Clínica de saúde feminina em Mississippi, única clínica de aborto do Estado, na cidade de Jackson

Por Sharon Bernstein

(Reuters) - Os abortos realizados nos Estados Unidos cresceram 8% durante os três anos encerrados em 2020, revertendo uma tendência de 30 anos de declínio, de acordo com dados divulgados nesta quarta-feira pelo Instituto Guttmacher, um grupo de pesquisa sobre direitos ao aborto.

A elevação ocorre no momento em que a Suprema Corte dos EUA deve decidir este mês em um caso amplamente esperado para encerrar ou restringir severamente o direito ao procedimento, conforme indicado por um rascunho de parecer vazado do tribunal.

O aumento significa que o impacto da anulação da decisão do tribunal no caso Roe vs. Wade de 1973, que legalizou o aborto em nível federal nos Estados Unidos, seria maior do que o previsto, disse a pesquisadora Rachel Jones, coautora do estudo.
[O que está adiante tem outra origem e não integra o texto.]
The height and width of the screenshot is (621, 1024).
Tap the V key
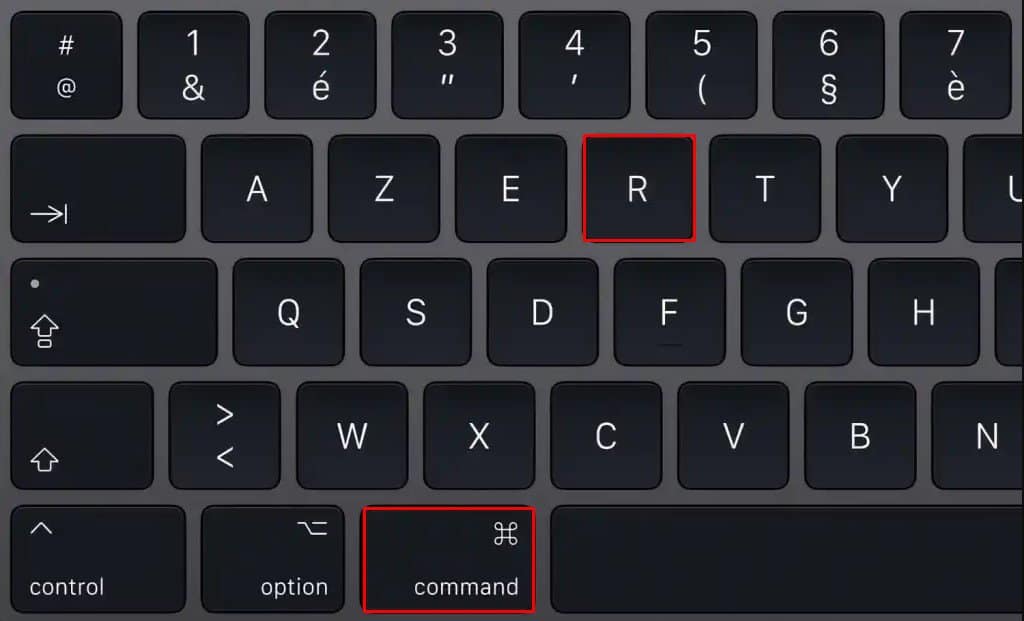point(733,436)
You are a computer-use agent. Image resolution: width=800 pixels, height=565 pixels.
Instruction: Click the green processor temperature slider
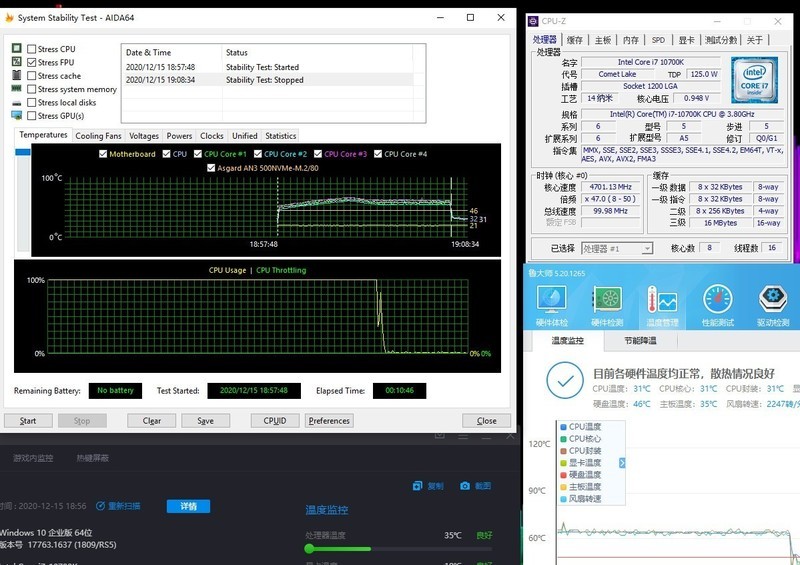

"Nos 20 e poucos anos que venho fazendo pesquisas sobre aborto no Guttmacher, esta é a primeira vez que tivemos um aumento no aborto", afirmou Jones em entrevista.

Em 2020, segundo o relatório, foram feitos 930.160 abortos nos Estados Unidos, acima dos 862.320 em 2017. Pouco mais de uma em cada cinco gestações --ou 20,6%-- terminou em aborto em 2020, acima dos 18,4% em 2017.
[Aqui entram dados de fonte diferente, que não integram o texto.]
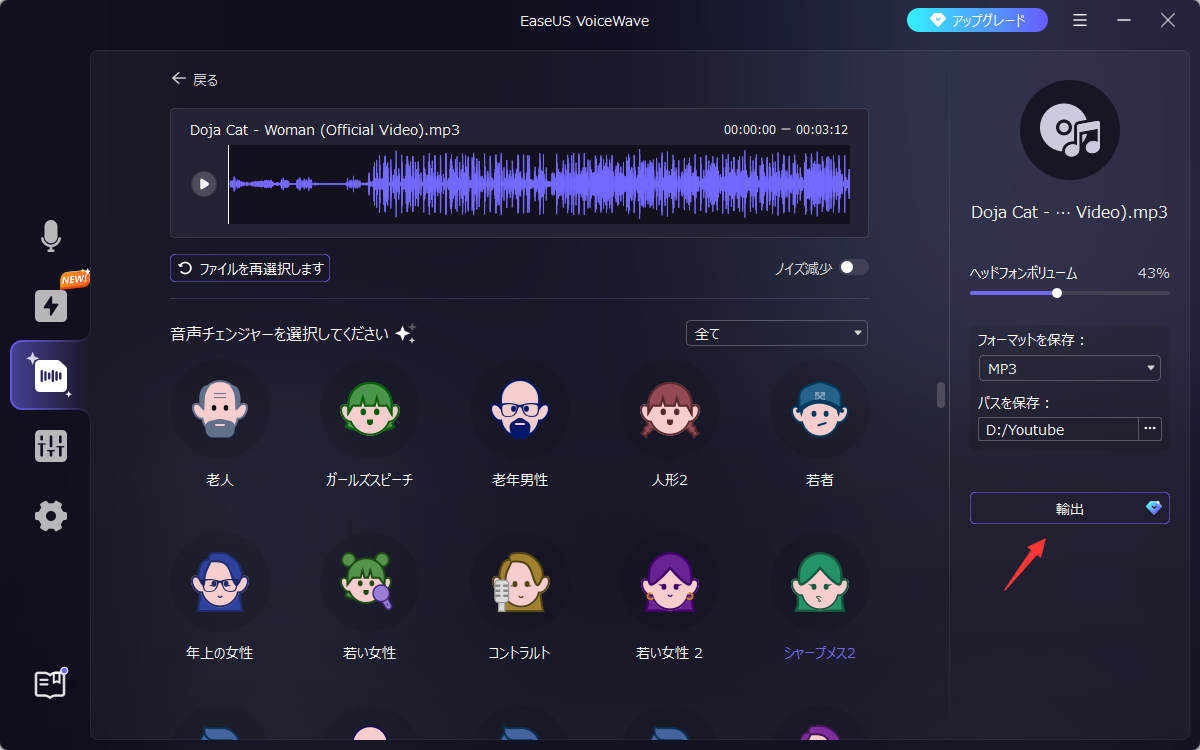Screen dimensions: 1200x750
Task: Click ファイルを再選択します to reselect file
Action: (x=249, y=267)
As mudanças variaram por Estado. O Mississippi, por exemplo, teve um aumento de 40% no número de abortos realizados, enquanto Oklahoma apresentou um salto de 103% no período de três anos.

Em comparação, os abortos no Missouri caíram 96%, de 4.710 em 2017 para 170 em 2020. O vizinho Illinois mostrou um aumento de 25% nos abortos, indicando que as mulheres do Missouri podem ter procurado abortos lá.

Não ficou imediatamente claro o que levou ao aumento dos abortos. Um fator pode ter sido uma expansão da cobertura em muitos Estados sob o programa Medicaid, que oferece assistência médica para norte-americanos de baixa renda, disse o relatório.

Outra possibilidade é que algumas mulheres tenham perdido o acesso aos cuidados contraceptivos sob restrições em programas públicos durante a Presidência do republicano Donald Trump, o que pode ter levado a mais gravidez indesejada, segundo o relatório.